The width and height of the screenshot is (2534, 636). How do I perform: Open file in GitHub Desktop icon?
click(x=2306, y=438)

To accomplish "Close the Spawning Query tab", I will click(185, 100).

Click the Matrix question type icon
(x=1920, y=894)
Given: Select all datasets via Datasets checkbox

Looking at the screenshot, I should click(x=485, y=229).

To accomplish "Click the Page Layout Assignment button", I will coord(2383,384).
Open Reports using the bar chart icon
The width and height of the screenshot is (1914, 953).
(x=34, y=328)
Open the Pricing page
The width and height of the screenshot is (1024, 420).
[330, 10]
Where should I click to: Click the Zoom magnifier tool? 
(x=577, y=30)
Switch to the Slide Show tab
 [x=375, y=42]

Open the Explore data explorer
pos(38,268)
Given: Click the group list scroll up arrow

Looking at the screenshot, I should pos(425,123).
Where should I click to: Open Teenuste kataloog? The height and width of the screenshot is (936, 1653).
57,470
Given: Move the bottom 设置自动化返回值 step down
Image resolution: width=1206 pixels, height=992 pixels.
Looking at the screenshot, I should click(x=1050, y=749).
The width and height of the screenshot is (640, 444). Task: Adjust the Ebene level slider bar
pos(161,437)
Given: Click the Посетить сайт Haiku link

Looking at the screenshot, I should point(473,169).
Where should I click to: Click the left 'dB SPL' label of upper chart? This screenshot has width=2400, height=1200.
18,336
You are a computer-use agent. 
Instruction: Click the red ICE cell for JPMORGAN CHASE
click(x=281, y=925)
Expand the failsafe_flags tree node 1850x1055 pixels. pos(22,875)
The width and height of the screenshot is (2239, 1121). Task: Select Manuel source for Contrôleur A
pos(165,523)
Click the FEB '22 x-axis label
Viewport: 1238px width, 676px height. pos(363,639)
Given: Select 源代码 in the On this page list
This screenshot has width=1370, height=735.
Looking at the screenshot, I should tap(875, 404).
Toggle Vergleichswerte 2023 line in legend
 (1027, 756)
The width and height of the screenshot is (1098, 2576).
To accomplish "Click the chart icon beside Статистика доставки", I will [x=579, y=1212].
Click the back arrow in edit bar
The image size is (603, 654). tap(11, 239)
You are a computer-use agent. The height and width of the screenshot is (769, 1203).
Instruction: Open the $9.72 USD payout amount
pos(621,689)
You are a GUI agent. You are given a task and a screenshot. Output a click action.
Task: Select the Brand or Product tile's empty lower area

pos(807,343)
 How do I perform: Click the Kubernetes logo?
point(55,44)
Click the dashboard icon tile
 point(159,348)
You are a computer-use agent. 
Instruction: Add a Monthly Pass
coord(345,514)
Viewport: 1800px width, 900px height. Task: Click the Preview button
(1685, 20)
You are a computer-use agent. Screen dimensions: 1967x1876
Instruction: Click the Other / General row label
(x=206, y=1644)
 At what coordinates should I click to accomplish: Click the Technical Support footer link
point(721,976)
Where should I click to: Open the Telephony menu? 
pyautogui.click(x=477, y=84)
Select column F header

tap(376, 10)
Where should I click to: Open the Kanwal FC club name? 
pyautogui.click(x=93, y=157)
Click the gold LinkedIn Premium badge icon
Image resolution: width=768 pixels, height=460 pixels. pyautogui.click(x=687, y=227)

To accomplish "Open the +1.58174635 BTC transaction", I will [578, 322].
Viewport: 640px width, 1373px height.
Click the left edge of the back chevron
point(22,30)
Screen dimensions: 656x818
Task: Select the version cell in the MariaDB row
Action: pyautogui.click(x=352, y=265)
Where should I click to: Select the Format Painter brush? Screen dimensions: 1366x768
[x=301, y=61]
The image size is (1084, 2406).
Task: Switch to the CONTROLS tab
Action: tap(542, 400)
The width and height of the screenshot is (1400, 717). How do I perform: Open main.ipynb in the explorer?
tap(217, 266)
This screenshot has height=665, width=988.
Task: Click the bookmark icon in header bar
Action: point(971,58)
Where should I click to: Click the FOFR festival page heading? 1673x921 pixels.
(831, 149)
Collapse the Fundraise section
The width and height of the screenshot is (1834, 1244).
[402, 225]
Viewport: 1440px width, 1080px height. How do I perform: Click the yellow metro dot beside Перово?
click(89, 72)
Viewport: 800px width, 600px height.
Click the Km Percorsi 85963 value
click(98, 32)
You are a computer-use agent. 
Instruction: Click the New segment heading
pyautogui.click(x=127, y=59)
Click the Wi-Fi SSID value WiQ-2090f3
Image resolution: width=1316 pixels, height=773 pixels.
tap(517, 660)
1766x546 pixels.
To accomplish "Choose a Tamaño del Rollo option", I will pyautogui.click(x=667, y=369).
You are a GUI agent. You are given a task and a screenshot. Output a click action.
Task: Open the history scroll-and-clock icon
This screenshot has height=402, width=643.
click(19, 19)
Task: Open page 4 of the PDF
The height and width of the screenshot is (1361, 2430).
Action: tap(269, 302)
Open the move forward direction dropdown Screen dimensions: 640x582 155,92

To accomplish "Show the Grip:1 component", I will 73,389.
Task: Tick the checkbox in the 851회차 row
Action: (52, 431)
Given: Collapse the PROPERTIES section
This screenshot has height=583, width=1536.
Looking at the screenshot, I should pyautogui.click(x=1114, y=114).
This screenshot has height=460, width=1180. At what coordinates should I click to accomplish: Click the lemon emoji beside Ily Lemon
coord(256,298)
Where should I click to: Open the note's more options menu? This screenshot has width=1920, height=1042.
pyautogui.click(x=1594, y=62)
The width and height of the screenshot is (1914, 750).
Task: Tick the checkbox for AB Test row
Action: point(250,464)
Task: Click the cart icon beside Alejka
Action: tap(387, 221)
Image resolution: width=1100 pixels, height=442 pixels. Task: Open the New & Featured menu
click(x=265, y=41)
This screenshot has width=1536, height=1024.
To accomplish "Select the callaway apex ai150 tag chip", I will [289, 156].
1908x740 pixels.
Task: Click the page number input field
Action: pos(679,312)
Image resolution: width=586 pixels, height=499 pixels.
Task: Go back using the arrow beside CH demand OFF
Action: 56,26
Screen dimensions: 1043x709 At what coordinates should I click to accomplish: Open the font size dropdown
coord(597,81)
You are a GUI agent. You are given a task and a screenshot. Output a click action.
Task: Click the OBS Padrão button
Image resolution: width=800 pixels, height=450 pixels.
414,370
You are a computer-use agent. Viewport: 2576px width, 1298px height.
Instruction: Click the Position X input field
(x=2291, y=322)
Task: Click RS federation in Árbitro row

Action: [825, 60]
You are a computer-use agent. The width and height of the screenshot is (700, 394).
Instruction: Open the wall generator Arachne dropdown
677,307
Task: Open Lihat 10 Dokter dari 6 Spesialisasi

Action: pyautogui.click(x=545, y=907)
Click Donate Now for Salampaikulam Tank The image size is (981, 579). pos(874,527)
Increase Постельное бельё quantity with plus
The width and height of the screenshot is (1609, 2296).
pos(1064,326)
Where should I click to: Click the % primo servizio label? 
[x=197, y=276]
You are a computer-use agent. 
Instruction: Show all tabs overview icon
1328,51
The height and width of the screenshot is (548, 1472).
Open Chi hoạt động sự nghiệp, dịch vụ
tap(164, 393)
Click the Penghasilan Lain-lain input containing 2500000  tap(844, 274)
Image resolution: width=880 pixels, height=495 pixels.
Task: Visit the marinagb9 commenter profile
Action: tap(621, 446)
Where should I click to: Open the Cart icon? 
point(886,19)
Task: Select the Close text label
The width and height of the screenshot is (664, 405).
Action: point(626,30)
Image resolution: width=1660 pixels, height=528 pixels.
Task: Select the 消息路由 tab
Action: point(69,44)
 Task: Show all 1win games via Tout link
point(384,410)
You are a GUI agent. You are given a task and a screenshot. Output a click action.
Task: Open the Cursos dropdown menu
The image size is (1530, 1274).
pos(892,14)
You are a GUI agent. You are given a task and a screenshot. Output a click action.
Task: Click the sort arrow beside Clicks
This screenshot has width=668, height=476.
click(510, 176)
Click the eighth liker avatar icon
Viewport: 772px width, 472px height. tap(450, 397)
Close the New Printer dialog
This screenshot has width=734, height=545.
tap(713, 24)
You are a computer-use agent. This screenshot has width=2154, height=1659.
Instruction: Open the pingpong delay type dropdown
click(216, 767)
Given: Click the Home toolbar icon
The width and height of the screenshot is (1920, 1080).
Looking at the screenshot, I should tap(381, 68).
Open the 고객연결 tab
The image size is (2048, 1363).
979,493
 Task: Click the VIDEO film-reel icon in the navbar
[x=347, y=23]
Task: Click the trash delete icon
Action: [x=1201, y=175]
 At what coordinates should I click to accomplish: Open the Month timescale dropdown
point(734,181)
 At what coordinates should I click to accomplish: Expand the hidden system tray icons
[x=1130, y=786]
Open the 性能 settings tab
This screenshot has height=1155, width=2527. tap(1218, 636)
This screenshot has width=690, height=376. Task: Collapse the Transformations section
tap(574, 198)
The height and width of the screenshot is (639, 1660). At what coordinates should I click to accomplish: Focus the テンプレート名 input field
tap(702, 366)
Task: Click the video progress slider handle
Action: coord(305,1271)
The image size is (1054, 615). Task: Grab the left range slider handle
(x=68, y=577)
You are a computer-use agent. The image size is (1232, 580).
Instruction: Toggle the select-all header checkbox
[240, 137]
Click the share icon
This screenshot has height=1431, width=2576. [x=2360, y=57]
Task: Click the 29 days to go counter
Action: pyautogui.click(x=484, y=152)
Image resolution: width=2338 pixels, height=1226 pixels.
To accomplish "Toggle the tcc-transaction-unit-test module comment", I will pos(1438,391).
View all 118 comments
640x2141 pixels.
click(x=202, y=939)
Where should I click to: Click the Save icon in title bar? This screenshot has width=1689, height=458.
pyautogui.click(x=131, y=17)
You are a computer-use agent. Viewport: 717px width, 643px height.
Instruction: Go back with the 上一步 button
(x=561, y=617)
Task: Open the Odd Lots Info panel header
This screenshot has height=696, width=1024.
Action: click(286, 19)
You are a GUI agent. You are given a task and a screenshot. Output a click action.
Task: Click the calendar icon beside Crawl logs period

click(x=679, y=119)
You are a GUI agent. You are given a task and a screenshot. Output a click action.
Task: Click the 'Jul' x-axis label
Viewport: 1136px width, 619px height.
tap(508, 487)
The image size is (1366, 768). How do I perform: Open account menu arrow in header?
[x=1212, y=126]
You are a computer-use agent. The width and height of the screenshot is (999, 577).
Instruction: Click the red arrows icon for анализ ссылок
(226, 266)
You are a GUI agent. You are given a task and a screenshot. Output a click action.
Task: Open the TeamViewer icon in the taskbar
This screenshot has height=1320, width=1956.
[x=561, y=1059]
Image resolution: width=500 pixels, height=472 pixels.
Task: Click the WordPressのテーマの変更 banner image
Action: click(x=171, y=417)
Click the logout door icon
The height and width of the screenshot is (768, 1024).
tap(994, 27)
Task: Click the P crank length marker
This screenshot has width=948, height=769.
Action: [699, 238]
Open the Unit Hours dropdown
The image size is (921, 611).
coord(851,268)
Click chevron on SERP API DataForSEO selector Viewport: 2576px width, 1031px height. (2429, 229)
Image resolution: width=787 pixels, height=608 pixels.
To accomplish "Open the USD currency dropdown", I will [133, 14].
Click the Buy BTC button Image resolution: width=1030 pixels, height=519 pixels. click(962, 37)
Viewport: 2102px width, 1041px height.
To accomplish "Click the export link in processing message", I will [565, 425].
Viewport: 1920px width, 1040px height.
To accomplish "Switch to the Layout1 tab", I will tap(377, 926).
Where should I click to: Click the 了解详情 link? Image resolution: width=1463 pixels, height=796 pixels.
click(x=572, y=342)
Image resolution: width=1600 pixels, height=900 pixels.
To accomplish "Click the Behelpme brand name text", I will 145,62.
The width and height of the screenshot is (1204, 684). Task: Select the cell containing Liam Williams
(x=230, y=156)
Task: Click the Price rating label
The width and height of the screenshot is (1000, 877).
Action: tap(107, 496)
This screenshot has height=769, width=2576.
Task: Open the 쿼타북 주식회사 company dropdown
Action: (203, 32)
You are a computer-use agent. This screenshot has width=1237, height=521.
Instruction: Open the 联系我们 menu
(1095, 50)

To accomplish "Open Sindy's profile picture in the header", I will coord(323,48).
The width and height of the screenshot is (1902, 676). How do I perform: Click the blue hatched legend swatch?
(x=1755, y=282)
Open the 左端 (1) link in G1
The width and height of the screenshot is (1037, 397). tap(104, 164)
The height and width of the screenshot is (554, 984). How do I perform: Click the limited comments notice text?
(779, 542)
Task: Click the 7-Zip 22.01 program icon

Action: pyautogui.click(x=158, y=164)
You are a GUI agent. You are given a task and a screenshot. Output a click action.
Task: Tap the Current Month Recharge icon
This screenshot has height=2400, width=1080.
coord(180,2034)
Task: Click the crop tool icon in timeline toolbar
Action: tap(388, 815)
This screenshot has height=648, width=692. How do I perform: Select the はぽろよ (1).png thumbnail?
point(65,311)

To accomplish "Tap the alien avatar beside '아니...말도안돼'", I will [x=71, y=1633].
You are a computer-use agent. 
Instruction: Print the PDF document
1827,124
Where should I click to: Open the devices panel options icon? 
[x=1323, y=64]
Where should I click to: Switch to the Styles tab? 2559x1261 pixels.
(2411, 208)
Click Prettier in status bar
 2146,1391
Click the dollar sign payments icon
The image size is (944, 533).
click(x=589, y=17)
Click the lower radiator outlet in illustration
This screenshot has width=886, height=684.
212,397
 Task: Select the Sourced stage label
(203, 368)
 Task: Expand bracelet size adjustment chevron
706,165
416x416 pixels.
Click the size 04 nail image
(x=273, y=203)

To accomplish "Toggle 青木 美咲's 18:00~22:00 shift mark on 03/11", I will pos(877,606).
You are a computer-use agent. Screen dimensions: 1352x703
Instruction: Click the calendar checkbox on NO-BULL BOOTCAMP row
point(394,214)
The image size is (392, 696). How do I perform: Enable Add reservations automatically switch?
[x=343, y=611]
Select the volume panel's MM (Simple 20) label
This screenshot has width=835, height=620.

**EXERCISE TASK**:
Could you rescale everything from the line containing "Where should I click to: Click the left" down to the line containing "Expand the failsafe_flags", both included, by rewriting every line, requests too, with each coordinate in the answers multiplied by 2.3 and rounded to a whole number, halves up? Give only those lines.

**PROBLEM SOLUTION**:
Where should I click to: Click the left 'dB SPL' label of upper chart? This screenshot has width=2400, height=1200.
41,773
You are a computer-use agent. 
Instruction: Click the red ICE cell for JPMORGAN CHASE
click(x=646, y=2128)
Expand the failsafe_flags tree node 1850x1055 pixels. pos(51,2013)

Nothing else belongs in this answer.